▶ **GIVEN TEXT**:
◇ ◇ ◇ ◇

Once, Heidi discovered a young girl crying in a hallway outside a classroom. The girl was alone and deeply jolted by something. Without hesitation, Heidi collapsed by her side and enveloped this girl in her arms. Then she held the girl, so her face rested against one shoulder. For the longest time, she paused there to weep and pray for the girl placed in her path that day. Other times, Heidi went on church mission trips specifically to engage and comfort the marginalized. She volunteered for the arduous jobs no one else would touch and almost compulsively mentored other girls who came into her relational atmosphere.
Valentine Erisman, one of Heidi’s close friends at Tech, said, “I came to college having completely lost my faith in anything. I just didn’t know what to believe anymore. Heidi just had this subtle way of helping me find it again. I owe this renewal to her.”
Countless scenes like that, as Heidi enacted compassion and guidance, must have cut-and-pasted a yearbook collage in David’s mind; perhaps even scenes of a life to come. For there was no doubt that this was the girl he wanted to dream and shape a life with.
But, despite how sure he was of a future with Heidi, David had to shelve it and first gain a critical offering: his father’s blessing. Without such, this girl must stay at arm’s length.
The Heart and The Blessing
No invested parent can predict with whom or when his or her child will fall in love. They might only hope to have a seat on the ride through the tunnel, so they can cheer them on or give warnings as they go along. At that point, if such a love is true or just a mirage, their son or daughter might be able to see the light with fewer regrets and more deeply-rooted wisdom. Of course, there is no way that a father or mother can keep their coming-of-age teenager from totally falling for someone, but they can, if composed enough, save that kid’s heart from carrying major baggage into an inevitable marriage.
Keith Metzler, David’s father, sat across a restaurant table from his son. It was the boy’s 16th birthday, and his father had something important to unfold; a pivotal intersection in their journey as father and son. By the conclusion, both would ask something substantial of the other. And, of course, much of the dialogue would include David’s flourishing attention to Heidi. So, for layered reasons, the talk could not have come any sooner.

◇ ◇ ◇ ◇

▶ **DATA FOR THE TASK**:
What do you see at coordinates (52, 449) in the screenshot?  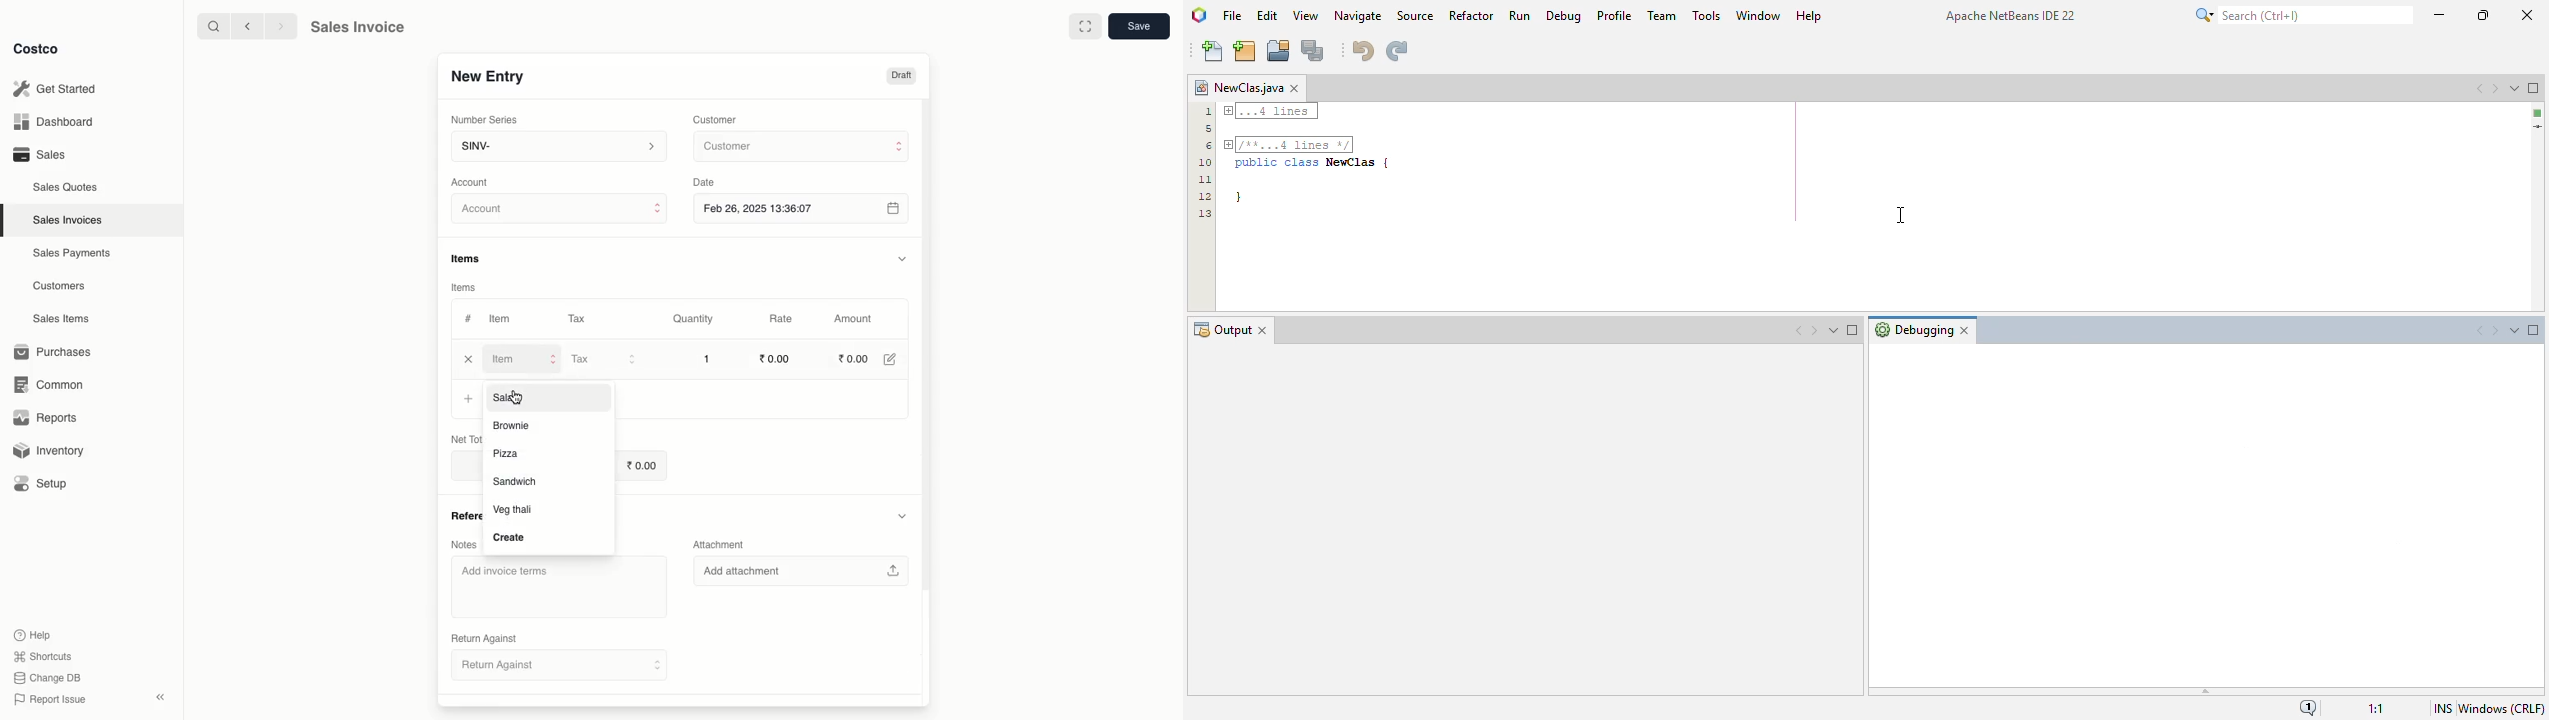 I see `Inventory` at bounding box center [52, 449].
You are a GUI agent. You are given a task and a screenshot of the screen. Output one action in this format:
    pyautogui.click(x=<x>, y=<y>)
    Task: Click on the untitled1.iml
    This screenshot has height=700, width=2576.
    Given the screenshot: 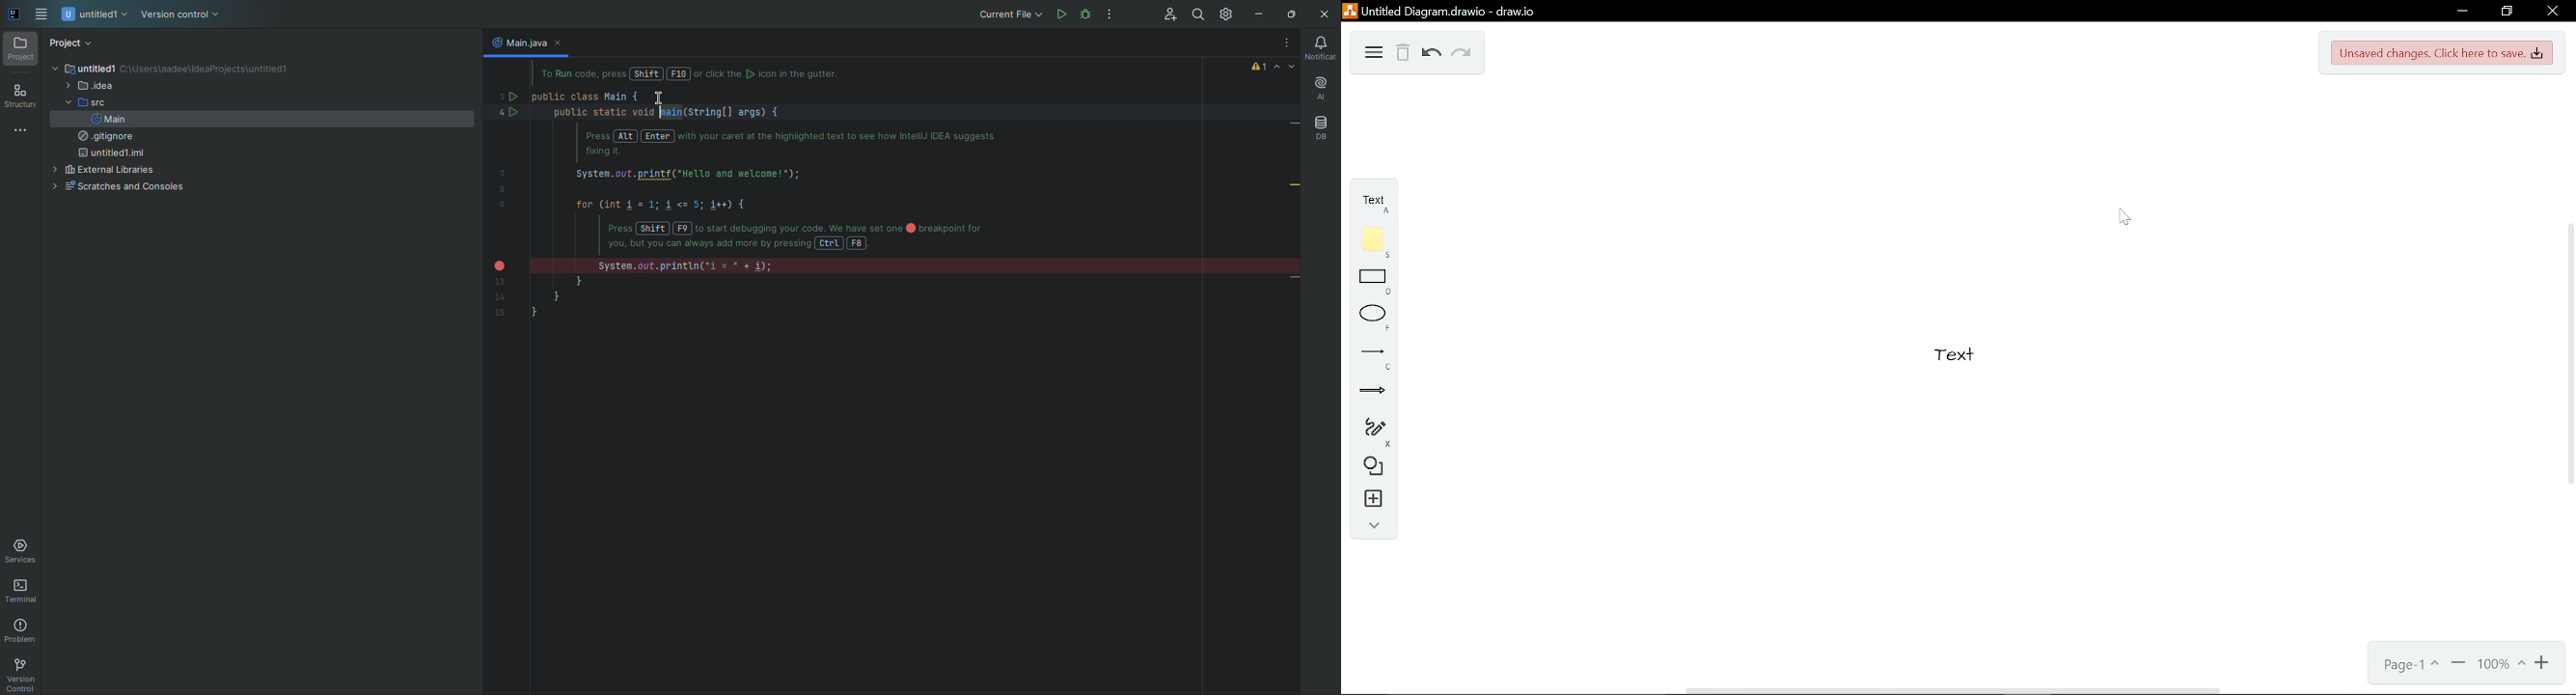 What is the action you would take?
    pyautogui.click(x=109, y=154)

◇ ◇ ◇ ◇

▶ **EXERCISES TO COMPLETE**:
**A)** Please rewrite the part of the records that opens with the line containing "You are a GUI" and closes with the line containing "This screenshot has", swapping "Output" for "Return" and keeping everything else the same.
**B)** Carry the account of Heidi, David, and his father's blessing forward from its final sentence.

▶ **RESPONSES IN ORDER**:
**A)**
You are a GUI agent. You are given a task and a screenshot of the screen. Return one action in this format:
    pyautogui.click(x=<x>, y=<y>)
    Task: Click on the untitled1.iml
    This screenshot has height=700, width=2576.

**B)**
The Metzler parents wanted to inspire each of their four children, when they turned 16, to aim for sexual abstinence until they married. As if that were not culturally out-there enough, they also fitted the entire talk around a ceremonial dinner that ended in a promise. To them, this right-of-passage was not about an anatomy review or to lay out some more do’s-and-don’ts, nor was it just boiled down to a virginity covenant. Instead, in their eyes, it was the most overriding gift to help their children learn how to actualize love with someone for life.
If strangers had been within earshot of David and his father that night, this is an expression of what they might have heard:
“I appreciate what you’re saying, Dad,” David said eagerly, but not out of sort. “And I plan to stay pure until marriage.”
Celibacy until marriage would not have bewildered him, such was the echo of his peer group and church, but why couldn’t he just call Heidi his girlfriend? Isn’t that what American teenagers do? They date, have girlfriends and boyfriends, hold hands and pretend they love each other, right? That doesn’t mean they all sleep around.
So David might have pushed on to ask a similar question , “But, why can’t I just date Heidi now? Why can’t she be my girlfriend? Don’t you like her?”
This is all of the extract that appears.